Most efficient formula for unpacking 16-bit BCD? (e.g. 0x1234 to 0x01020304)

469 Views Asked by At

Is there a bit twiddling hack for efficiently unpacking a 16-bit packed BCD number?

Doing it the pedestrian way requires 10 operations (3 shifts, 4 ANDs and 3 ORs or ADDs):

x = (bcd & 0xF000) << 12
  | (bcd & 0x0F00) <<  8
  | (bcd & 0x00F0) <<  4
  | (bcd & 0x000F)

With multi-way ADD/OR the critical path length would be 3 but these operations tend to be binary and so most CPUs would be looking at a critical path of length 4.

Can this be done more efficiently?

Note: for some purposes it can be equally useful if some permutation of the nibbles can be unpacked especially efficiently, like if the word to be unpacked comes from a lookup table over whose creation I have full control (so that I can stick each digit wherever I want). The purpose of using packed instead of unpacked BCD in this case would be to halve the memory pressure and to avoid exceeding the size of the L1 cache, taking some load off an over-saturated memory subsystem by increasing the load on the CPU's ALUs.

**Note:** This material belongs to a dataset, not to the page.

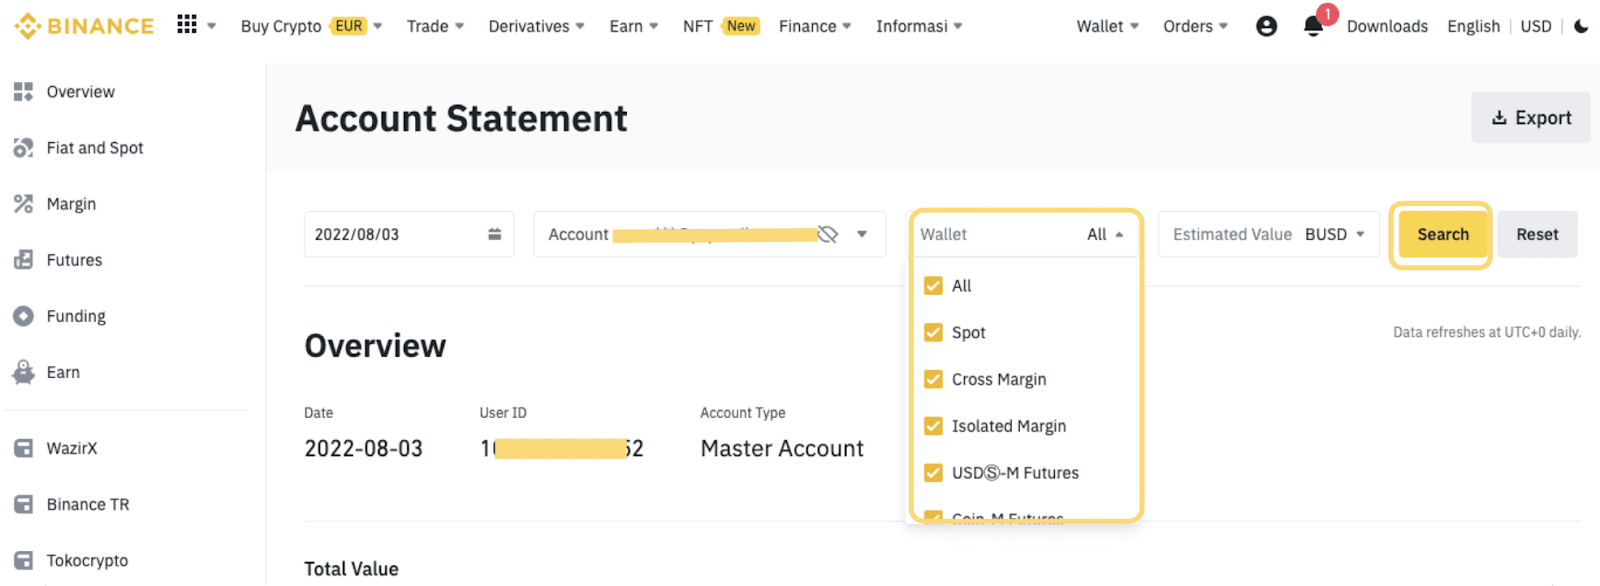
Task: Uncheck the Spot wallet checkbox
Action: click(x=933, y=332)
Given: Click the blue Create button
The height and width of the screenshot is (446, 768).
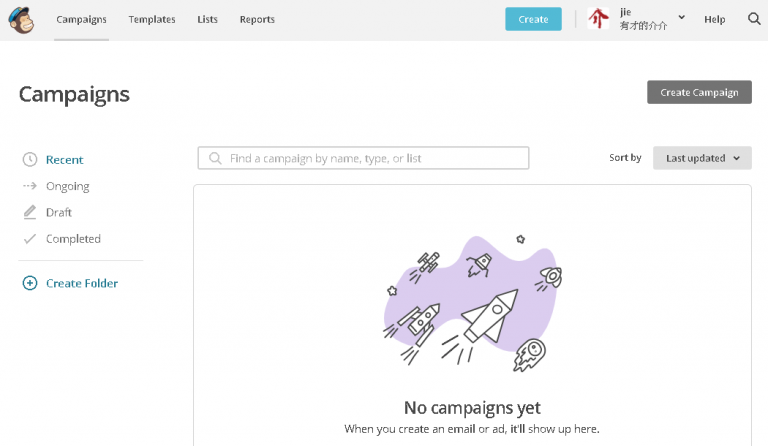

For example, if I permute the digits like 0x1324 then a simple de-interleave yields 0x01020304:

x = ((bcd << 12) | bcd) & 0x0F0F0F0F

That's just three operations with critical path length 3, quite an improvement over the original version...

3

There are 3 best solutions below

5
user448810 On

Use the DoubleDabble algorithm.

2
harold On

Here is an alternative way, with fewer operations but a longer critical path, based on the binary decomposition of the move-distance of the nibbles (moving nibbles that move by 8 or 12 steps together by 8, moving nibbles that move a distance of 4 or 12 together by 4).

x = bcd
x = ((x & 0xFF00) << 8) | (x & 0xFF)
x = ((x & 0x00F000F0) << 4) | (x & 0x000F000F)

For example:

// start
0000ABCD
// move A and B by 8
00AB00CD
// move A and C by 4
0A0B0C0D
1
njuffa On

The most efficient solution will be machine specific, as different ISAs have different capabilities when it comes to dealing with immediate constants, or combining shifts with ALU operations. Here is an alternative implementation with good instruction-level parallelism that may be superior on platforms with a very fast integer multiply. Integer multiply is often helpful for bit twiddling algorithms by performing multiple shift-add operations in parallel.

#include <stdio.h>
#include <stdlib.h>
#include <stdint.h>

/* reference implementation */
uint32_t bcd_spread_1 (uint32_t a)
{
    return (((a & 0xF000) << 12) |
            ((a & 0x0F00) <<  8) |
            ((a & 0x00F0) <<  4) |
            ((a & 0x000F) <<  0));
}

/* alternative implementation */
uint32_t bcd_spread_2 (uint32_t a)
{
    return ((((a & 0xf0f0) * 0x1010) & 0x0f000f00) |
            (((a & 0x0f0f) * 0x0101) & 0x000f000f));
}

/* BCD addition. Knuth TAOCP 4 */
uint32_t median (uint32_t x, uint32_t y, uint32_t z)
{
    return (x & (y | z)) | (y & z);
}

uint32_t bcd_add (uint32_t x, uint32_t y)
{
    uint32_t z, u, t;
    z = y + 0x66666666;
    u = x + z;
    t = median (~x, ~z, u) & 0x88888888;
    return u - t + (t >> 2);
}

int main (void)
{
    uint32_t x, y, bcd = 0;
    do {
        x = bcd_spread_1 (bcd);
        y = bcd_spread_2 (bcd);
        if (x != y) {
            printf ("!!!! bcd=%04x x=%08x y=%08x\n", bcd, x, y);
            return EXIT_FAILURE;
        }
        bcd = bcd_add (bcd, 1);
    } while (bcd < 0x10000);
    return EXIT_SUCCESS;
}